Martin Luther King Jr. Celebration

Southwestern College will host a Martin Luther King Day celebration on Monday, Jan. 20, at 6:30 p.m., in Messenger Recital Hall inside the Darbeth Fine Arts Center.  The event is open to the public and there is no admission charge.

The featured speaker is reverend Joy J. Moore, associate professor of biblical preaching at Luther Seminary in St. Paul, Minnesota.

The theme of the event is “So Now What?  The master of ceremonies will be Kenyada Heard.  The celebration will include a poem by Nick Garcia; pre-event music by Daegiona Wilson; music by Justin Williams and Jordan Butler; and a finishing charge from Anjaih Clemons and Dawn Pleas.   

Moore is an elder in the United Methodist Church.  A native of Chicago, Illinois, Moore's desire to teach led her to earn a bachelor of arts degree in education and mathematics from National-Louis University in Evanston, Illinois; a master of divinity from Garrett-Evangelical Seminary, also in Evanston; and a Ph.D. in practical theology from London School of Theology/Brunel University, London, England.
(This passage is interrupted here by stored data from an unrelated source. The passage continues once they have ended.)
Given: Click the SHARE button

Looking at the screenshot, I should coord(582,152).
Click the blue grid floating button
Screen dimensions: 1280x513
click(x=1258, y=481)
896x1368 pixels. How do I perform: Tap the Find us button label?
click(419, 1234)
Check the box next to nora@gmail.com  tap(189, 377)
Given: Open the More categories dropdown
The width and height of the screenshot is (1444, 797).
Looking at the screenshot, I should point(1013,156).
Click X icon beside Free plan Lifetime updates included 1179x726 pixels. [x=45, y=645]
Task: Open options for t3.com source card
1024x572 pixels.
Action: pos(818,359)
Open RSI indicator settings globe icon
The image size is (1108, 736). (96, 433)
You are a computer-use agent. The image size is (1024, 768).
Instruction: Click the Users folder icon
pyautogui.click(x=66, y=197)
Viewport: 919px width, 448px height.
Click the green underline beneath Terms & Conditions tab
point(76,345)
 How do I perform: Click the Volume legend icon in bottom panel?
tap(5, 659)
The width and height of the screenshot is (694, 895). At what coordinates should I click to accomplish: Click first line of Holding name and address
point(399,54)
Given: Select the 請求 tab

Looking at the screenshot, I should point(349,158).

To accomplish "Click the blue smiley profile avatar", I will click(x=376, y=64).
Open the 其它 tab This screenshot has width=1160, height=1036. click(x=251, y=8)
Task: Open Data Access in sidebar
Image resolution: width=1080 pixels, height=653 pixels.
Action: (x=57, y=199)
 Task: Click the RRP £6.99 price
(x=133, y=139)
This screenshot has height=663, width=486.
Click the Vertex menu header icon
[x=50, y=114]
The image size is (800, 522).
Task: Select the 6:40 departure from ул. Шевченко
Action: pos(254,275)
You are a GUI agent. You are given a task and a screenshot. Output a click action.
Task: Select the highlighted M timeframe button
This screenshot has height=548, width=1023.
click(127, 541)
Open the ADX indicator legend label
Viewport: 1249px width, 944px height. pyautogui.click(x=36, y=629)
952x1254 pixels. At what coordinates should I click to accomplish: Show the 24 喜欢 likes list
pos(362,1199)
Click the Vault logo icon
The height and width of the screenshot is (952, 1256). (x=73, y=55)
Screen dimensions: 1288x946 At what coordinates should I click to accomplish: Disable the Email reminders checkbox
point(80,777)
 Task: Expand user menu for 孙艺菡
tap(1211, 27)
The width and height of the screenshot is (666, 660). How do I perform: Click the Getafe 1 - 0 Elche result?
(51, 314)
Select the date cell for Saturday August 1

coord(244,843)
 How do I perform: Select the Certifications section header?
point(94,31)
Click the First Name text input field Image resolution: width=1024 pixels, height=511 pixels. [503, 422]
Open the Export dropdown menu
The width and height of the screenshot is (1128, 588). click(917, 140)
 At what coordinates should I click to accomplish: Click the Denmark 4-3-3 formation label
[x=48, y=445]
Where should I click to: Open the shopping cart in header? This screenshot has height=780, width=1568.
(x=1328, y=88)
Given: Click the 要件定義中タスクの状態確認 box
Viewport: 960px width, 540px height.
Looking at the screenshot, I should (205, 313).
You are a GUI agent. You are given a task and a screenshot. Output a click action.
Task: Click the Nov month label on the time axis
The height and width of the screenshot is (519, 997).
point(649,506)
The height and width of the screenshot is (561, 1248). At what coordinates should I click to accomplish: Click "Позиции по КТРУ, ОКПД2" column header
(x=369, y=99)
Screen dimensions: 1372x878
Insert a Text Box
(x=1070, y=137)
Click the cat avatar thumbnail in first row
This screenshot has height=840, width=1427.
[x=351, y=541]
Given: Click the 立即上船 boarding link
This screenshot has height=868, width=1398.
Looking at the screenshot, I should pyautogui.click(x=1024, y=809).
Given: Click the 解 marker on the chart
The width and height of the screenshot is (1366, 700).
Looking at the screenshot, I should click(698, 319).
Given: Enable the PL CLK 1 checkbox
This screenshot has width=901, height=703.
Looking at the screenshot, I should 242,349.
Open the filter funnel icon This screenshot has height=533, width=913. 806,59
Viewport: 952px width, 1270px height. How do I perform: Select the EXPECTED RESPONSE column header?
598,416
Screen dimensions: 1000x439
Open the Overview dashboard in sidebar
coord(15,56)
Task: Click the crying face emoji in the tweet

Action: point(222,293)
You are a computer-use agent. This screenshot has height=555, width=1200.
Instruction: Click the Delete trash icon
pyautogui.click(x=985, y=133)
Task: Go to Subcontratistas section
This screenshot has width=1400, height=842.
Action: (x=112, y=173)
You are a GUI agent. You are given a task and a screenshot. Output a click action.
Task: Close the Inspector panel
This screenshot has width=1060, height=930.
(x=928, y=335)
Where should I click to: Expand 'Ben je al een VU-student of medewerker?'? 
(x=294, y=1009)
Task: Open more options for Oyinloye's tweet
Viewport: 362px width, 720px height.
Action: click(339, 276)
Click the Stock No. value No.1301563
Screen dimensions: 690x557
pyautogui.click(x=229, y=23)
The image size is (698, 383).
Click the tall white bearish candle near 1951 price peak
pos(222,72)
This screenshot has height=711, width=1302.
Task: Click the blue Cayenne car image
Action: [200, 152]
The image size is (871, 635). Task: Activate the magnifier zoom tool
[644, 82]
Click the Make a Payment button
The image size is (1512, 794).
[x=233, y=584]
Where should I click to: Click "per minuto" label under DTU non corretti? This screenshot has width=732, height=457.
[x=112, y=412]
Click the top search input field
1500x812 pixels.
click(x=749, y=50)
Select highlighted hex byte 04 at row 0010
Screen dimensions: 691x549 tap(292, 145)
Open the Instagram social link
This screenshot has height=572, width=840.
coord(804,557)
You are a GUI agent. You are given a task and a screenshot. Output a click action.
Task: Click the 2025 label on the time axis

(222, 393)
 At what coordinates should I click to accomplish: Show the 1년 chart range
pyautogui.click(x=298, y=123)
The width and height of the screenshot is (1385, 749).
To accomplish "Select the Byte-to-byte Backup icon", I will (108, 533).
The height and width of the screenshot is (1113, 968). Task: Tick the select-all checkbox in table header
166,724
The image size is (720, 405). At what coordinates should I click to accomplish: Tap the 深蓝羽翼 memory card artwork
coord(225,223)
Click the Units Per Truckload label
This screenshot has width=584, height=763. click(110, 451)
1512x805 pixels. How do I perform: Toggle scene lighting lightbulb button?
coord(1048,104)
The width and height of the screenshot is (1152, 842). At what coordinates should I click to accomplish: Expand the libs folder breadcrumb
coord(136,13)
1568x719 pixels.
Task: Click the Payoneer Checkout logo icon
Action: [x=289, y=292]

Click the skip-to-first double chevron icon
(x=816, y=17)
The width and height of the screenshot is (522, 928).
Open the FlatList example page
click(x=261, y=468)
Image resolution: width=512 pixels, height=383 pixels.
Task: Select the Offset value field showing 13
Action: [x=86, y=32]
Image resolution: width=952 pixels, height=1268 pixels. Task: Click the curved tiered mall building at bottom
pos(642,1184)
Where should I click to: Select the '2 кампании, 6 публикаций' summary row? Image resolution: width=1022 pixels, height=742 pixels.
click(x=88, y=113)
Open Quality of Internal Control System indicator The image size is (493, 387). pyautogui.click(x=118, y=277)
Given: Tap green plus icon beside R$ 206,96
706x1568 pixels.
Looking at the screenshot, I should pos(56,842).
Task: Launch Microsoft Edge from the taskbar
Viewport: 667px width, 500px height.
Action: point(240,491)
Before joining the faculty at Luther Seminary in July 2019, Moore taught at Wesley Seminary at Indiana Wesleyan University; Fuller Theological Seminary, where she established the William E. Pannell Center for African American Church Studies and served as its first associate dean. Fuller Seminary recruited her to provide vision for the center from the Divinity School at Duke University in Durham, North Carolina, where she served as associate dean for church relations, associate dean for black church studies, and visiting professor of preaching. Previously the director of student life at Asbury Theological Seminary and chaplain and director of church relations at Adrian College, she has held pastorates in the Michigan Area of the United Methodist Church. She has written for “Sojourners” magazine, “Christian Century,” “WorkingPreacher.org” and “Good News” magazine.

Moore has focused on cross-racial ministry in urban, rural, and suburban congregations. Her last parish served as a help center in Flint, Michigan, during the Water Crisis. As a pastor, she has called local congregations to recognize their vocation of glorifying God as a peaceable community—practicing hope, hospitality, and honesty. 

She became a John Wesley Fellow in 2001, and, is currently the president of the Christian Theological Research Fellowship and first vice-president of the Wesleyan Theological Society.